“When you can’t breathe, you feel like you are drowning,” Sharon Stuart says. For a year and a half, this terrifying feeling would overtake her at least once a day. It all started with a cough she couldn’t shake. After a month, Sharon saw her primary care doctor who “did all the usual treatments.”

For several more months, the cough persisted but didn’t get worse. Things changed on a trip to Indiana.

“I couldn’t stop coughing; I couldn’t get a breath,” Sharon says.

Her family took Sharon to the emergency room, and she was admitted to the hospital for four days. A chest x-ray revealed abnormalities in her lungs.

“The trip to Indiana was a perfect storm for my cough – the high humidity, a wet spring and the climate change.”

Once her condition stabilized, a pulmonologist at the hospital told her, “Go home to Colorado, and find a good pulmonologist.”

Sharon’s primary care doctor referred her to National Jewish Health, and she was able to get an appointment 10 days later. However, she wouldn’t make it to that appointment.

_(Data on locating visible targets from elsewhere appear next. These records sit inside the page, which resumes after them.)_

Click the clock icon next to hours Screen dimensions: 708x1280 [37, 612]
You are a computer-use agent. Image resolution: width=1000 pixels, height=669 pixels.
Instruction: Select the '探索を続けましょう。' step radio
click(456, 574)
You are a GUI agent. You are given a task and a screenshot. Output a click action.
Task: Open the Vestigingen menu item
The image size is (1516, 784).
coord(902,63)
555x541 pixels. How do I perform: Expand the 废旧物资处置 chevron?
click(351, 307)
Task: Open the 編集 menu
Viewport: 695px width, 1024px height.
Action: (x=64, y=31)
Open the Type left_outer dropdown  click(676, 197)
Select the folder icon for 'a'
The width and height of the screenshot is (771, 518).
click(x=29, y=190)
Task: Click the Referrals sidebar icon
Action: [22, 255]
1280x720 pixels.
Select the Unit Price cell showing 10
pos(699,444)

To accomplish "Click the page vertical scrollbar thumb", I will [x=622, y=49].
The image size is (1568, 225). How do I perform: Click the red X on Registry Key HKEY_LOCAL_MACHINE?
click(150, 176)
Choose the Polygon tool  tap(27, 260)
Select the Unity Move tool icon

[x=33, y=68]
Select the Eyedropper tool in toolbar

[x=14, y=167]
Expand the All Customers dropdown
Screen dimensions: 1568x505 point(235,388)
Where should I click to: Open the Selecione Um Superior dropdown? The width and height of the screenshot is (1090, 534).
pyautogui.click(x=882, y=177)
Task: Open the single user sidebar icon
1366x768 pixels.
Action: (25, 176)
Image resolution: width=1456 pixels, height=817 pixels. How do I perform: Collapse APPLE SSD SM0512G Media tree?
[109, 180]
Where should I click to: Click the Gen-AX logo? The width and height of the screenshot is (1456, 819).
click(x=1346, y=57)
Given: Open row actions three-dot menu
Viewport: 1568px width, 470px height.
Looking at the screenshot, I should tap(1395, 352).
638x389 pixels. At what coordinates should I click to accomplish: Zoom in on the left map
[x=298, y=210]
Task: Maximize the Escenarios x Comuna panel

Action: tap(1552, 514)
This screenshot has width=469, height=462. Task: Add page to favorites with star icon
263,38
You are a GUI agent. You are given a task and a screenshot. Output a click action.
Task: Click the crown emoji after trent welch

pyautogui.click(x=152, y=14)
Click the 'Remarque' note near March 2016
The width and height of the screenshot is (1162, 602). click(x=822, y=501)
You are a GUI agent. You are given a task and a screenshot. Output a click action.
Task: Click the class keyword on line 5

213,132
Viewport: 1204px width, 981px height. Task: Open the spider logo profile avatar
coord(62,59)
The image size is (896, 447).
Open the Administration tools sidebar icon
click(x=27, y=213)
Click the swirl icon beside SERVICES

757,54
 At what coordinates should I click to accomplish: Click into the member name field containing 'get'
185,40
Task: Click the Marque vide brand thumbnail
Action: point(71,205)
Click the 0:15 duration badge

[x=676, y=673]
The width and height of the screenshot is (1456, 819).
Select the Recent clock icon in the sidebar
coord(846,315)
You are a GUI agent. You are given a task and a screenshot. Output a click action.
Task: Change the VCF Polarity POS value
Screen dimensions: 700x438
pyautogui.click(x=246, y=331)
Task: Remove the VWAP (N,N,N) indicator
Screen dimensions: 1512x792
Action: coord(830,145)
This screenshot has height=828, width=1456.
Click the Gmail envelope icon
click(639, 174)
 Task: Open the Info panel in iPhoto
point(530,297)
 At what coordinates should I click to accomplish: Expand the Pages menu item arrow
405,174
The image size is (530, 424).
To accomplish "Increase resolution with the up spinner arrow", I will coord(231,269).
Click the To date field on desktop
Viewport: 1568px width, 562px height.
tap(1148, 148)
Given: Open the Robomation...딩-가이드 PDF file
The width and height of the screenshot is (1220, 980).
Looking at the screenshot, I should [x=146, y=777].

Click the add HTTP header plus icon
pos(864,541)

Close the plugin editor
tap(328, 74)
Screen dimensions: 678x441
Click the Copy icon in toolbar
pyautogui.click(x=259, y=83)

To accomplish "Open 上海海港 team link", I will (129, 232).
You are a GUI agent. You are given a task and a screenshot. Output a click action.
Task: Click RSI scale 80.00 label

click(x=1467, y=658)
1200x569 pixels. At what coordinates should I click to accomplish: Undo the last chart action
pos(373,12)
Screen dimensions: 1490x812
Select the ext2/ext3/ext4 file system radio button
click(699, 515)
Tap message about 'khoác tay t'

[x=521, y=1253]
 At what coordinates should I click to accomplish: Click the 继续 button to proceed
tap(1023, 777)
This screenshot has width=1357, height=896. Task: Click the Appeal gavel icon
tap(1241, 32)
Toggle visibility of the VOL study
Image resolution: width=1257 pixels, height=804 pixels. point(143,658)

“Five days later, I couldn’t breathe. I couldn’t walk across the room,” Sharon says.
Sharon went to her local emergency room and was put in the intensive care unit with aspiration pneumonia. This type of pneumonia results from the aspiration of food, liquid or stomach acids into the upper respiratory tract.

Doctors discovered that a previous surgery for reflux had failed, and the surgery had to be redone. This solved the problem of the aspiration pneumonia, but a year later, Sharon was still coughing and had lost 40 pounds.

She went to see an immunologist for allergies. He ordered a high-resolution CT scan, and for the first time, they could see what was wrong with Sharon’s lungs.
The scan revealed that she had bronchiectasis, a condition in which damage to the airways causes them to widen and become flabby and scarred. It develops after frequent serious respiratory infections. A chronic cough, like Sharon’s, is a common symptom of bronchiectasis.

By then, Sharon was ready to make another appointment at National Jewish Health. The following month, she saw Gary Cott, MD, in the Division of Pulmonary, Critical Care and Sleep Medicine. Because Sharon also had allergies and reflux issues, several specialists at National Jewish Health, including an immunologist and gastroenterologist, collaborated on her care.

“Dr. Cott has been so good,” Sharon says. “He got me on the right combination of medicines and got my breathing under control. If it weren’t for Dr. Cott, I would still be coughing.”

Today, Sharon is feeling better and able to enjoy life again. “I can’t say enough good things about the organization. I love National Jewish Health.”